Rewrite the entries from the line containing "Task: Toggle the" up to and including the last line, switching "label" to "button" and changing nothing else. Leave the pictures out of your answer.

▶ Records for this task
#####
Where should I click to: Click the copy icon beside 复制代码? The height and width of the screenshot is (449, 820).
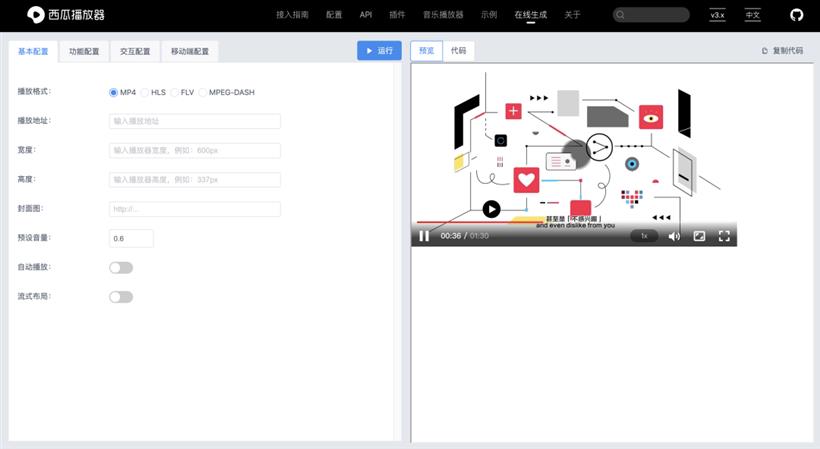(765, 51)
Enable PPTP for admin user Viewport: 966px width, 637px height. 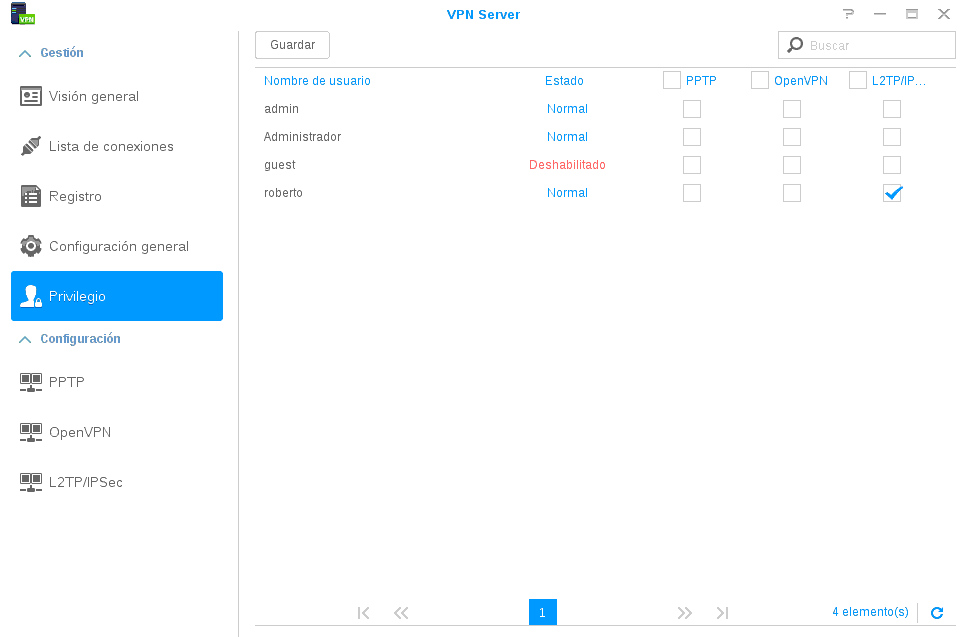click(692, 109)
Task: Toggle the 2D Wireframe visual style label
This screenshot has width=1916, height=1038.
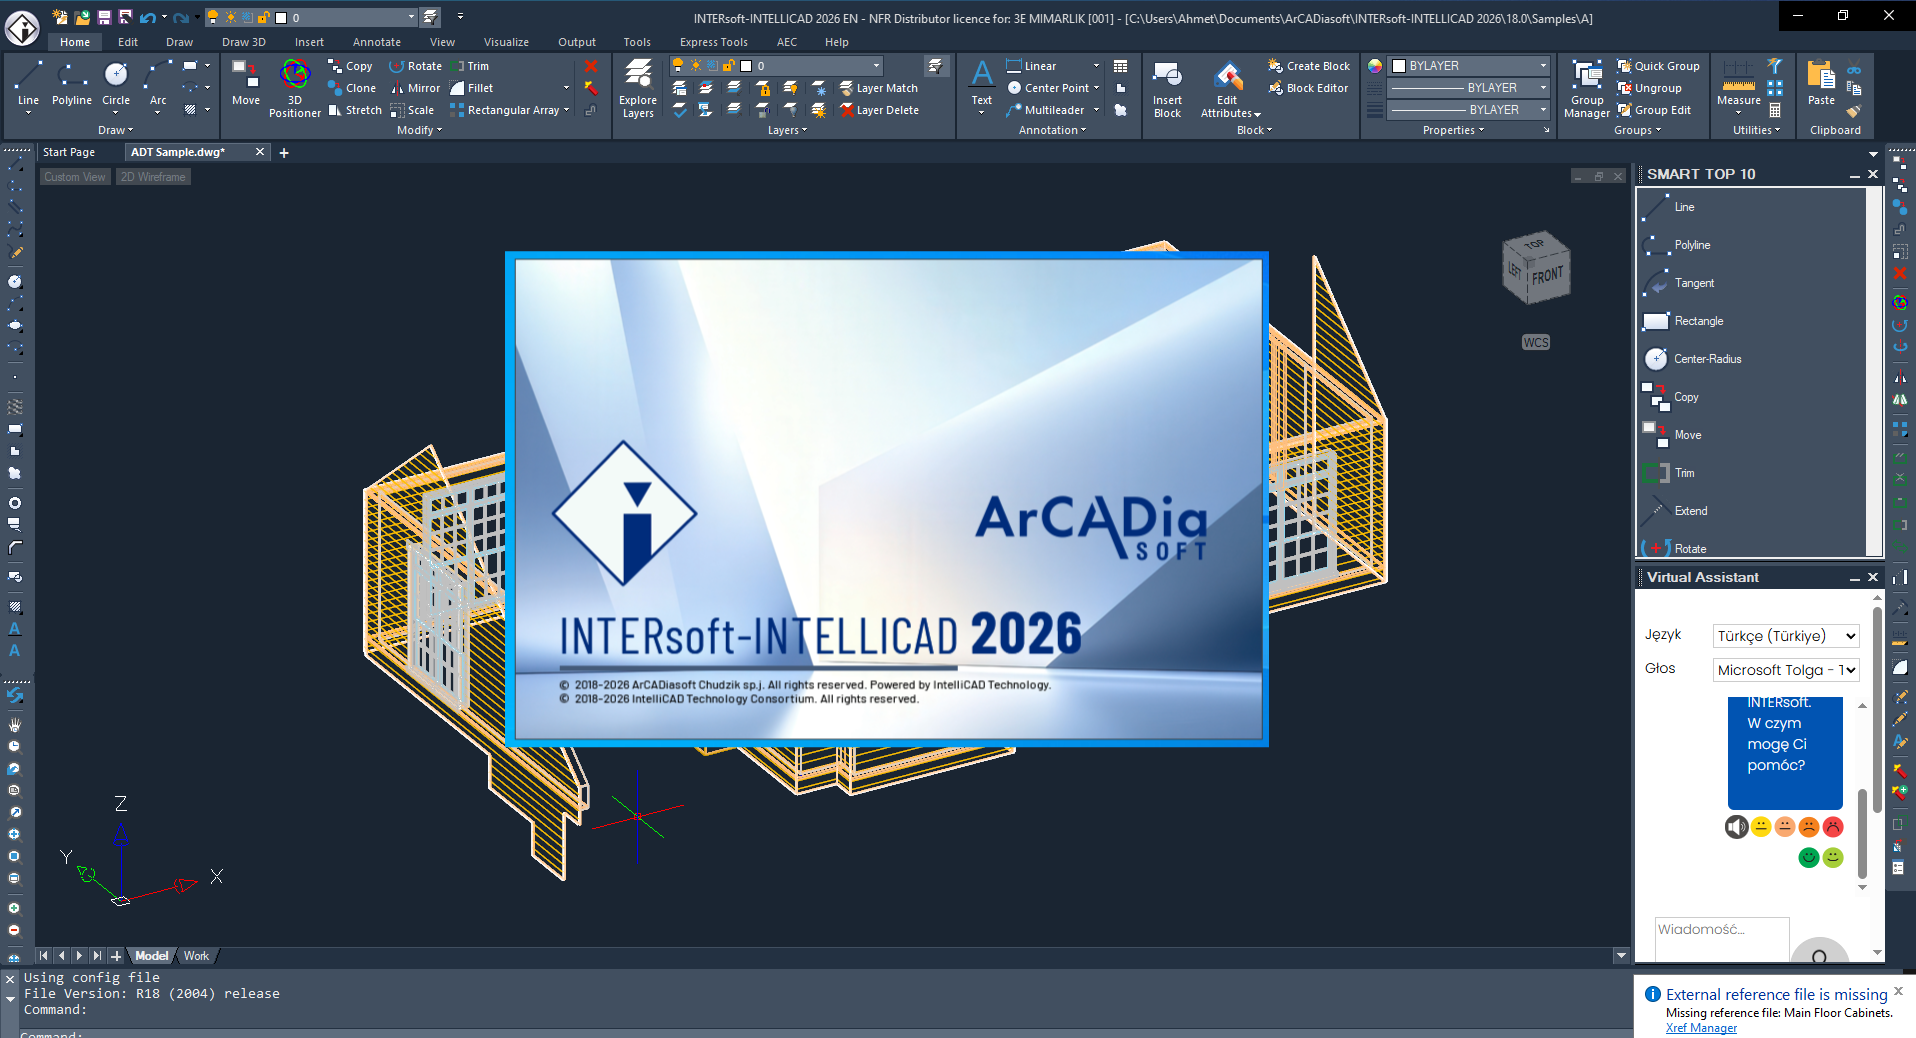Action: 153,177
#####
▶ Solution for this task
Task: Toggle the 2D Wireframe visual style button
This screenshot has width=1916, height=1038.
Action: 153,177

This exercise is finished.